__Stored data__.

=== Section Start ===

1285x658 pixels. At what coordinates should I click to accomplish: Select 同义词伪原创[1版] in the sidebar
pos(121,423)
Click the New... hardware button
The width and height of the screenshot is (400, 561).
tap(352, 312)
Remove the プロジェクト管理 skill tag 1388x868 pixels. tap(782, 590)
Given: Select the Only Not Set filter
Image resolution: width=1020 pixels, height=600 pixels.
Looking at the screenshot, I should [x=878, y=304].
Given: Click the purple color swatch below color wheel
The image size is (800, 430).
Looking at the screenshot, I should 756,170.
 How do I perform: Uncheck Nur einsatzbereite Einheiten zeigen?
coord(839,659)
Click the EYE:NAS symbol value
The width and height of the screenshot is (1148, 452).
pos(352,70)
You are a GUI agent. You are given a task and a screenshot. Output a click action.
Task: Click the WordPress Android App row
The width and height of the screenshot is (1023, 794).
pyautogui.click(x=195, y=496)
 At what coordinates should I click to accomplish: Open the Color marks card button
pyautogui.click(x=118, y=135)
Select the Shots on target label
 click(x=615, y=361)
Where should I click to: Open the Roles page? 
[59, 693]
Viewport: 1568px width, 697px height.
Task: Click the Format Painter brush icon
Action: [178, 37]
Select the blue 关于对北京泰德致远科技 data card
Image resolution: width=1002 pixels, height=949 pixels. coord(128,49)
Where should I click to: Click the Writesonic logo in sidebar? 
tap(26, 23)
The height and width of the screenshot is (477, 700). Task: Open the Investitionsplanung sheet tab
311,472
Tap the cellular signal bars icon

=== Section End ===

__WHAT YOU NEED TO DO__.
Please copy each line above exactly as written.

__TASK OUTPUT__.
1285x658 pixels. At what coordinates should I click to accomplish: Select 同义词伪原创[1版] in the sidebar
pos(121,423)
Click the New... hardware button
The width and height of the screenshot is (400, 561).
tap(352, 312)
Remove the プロジェクト管理 skill tag 1388x868 pixels. tap(782, 590)
Given: Select the Only Not Set filter
Image resolution: width=1020 pixels, height=600 pixels.
Looking at the screenshot, I should [x=878, y=304].
Given: Click the purple color swatch below color wheel
The image size is (800, 430).
Looking at the screenshot, I should 756,170.
 How do I perform: Uncheck Nur einsatzbereite Einheiten zeigen?
coord(839,659)
Click the EYE:NAS symbol value
The width and height of the screenshot is (1148, 452).
pos(352,70)
You are a GUI agent. You are given a task and a screenshot. Output a click action.
Task: Click the WordPress Android App row
The width and height of the screenshot is (1023, 794).
pyautogui.click(x=195, y=496)
 At what coordinates should I click to accomplish: Open the Color marks card button
pyautogui.click(x=118, y=135)
Select the Shots on target label
 click(x=615, y=361)
Where should I click to: Open the Roles page? 
[59, 693]
Viewport: 1568px width, 697px height.
Task: Click the Format Painter brush icon
Action: [178, 37]
Select the blue 关于对北京泰德致远科技 data card
Image resolution: width=1002 pixels, height=949 pixels. coord(128,49)
Where should I click to: Click the Writesonic logo in sidebar? 
tap(26, 23)
The height and width of the screenshot is (477, 700). Task: Open the Investitionsplanung sheet tab
311,472
Tap the cellular signal bars icon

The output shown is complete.